Work to do:
Rewrite the records from the line with "coordinates (1157, 62)." to the line with "center [1321, 25].", putting "Determine" in place of "Identify" and keeping everything else the same.

Stored dataset items:
+ + +

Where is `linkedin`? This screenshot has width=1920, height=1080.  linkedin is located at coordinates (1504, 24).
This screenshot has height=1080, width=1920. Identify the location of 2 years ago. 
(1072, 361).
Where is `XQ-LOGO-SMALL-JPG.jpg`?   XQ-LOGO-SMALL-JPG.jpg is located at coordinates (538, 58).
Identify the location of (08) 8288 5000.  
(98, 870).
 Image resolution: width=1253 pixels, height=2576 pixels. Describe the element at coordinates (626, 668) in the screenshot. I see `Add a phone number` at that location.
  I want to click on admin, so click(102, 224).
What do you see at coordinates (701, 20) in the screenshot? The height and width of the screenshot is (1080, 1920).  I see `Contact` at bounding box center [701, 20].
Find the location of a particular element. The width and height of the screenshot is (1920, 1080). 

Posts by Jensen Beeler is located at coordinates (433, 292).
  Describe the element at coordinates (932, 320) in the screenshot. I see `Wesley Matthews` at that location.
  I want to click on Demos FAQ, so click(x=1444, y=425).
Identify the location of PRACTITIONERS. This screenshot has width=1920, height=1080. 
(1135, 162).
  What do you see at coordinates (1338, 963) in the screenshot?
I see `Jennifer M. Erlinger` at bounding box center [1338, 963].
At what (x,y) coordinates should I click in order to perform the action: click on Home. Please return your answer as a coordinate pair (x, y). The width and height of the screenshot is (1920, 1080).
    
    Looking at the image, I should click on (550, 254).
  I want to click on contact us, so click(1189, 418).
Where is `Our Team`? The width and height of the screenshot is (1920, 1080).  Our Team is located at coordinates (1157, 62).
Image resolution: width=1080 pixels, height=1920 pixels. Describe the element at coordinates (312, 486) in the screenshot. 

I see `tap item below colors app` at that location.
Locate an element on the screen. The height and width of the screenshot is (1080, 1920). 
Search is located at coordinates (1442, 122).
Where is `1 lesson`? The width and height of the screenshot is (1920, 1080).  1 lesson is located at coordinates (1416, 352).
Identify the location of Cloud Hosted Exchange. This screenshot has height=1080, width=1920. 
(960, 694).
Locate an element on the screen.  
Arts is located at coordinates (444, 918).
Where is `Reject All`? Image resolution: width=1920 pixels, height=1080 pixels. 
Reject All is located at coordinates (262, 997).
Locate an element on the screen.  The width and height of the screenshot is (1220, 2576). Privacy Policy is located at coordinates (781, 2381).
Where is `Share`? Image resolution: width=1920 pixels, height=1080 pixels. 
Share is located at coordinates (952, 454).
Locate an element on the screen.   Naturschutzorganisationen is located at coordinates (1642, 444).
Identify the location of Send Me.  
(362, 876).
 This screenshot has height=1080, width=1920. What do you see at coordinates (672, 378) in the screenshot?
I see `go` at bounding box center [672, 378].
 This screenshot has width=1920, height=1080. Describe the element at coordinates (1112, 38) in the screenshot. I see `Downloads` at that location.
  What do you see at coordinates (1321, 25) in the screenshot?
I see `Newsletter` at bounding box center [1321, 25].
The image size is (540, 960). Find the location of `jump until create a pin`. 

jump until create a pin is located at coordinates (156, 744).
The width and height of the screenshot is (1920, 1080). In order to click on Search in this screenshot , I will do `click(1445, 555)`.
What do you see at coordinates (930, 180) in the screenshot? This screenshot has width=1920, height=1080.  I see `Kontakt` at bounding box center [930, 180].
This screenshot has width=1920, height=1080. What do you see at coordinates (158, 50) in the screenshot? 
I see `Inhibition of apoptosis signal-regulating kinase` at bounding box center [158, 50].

+ + +

Exercise response:
Where is `Our Team`? The width and height of the screenshot is (1920, 1080).  Our Team is located at coordinates (1157, 62).
Image resolution: width=1080 pixels, height=1920 pixels. Describe the element at coordinates (312, 486) in the screenshot. 

I see `tap item below colors app` at that location.
Locate an element on the screen. The height and width of the screenshot is (1080, 1920). 
Search is located at coordinates (1442, 122).
Where is `1 lesson`? The width and height of the screenshot is (1920, 1080).  1 lesson is located at coordinates (1416, 352).
Determine the location of Cloud Hosted Exchange. This screenshot has height=1080, width=1920. 
(960, 694).
Locate an element on the screen.  
Arts is located at coordinates (444, 918).
Where is `Reject All`? Image resolution: width=1920 pixels, height=1080 pixels. 
Reject All is located at coordinates (262, 997).
Locate an element on the screen.  The width and height of the screenshot is (1220, 2576). Privacy Policy is located at coordinates (781, 2381).
Where is `Share`? Image resolution: width=1920 pixels, height=1080 pixels. 
Share is located at coordinates (952, 454).
Locate an element on the screen.   Naturschutzorganisationen is located at coordinates (1642, 444).
Determine the location of Send Me.  
(362, 876).
 This screenshot has height=1080, width=1920. What do you see at coordinates (672, 378) in the screenshot?
I see `go` at bounding box center [672, 378].
 This screenshot has width=1920, height=1080. Describe the element at coordinates (1112, 38) in the screenshot. I see `Downloads` at that location.
  What do you see at coordinates (1321, 25) in the screenshot?
I see `Newsletter` at bounding box center [1321, 25].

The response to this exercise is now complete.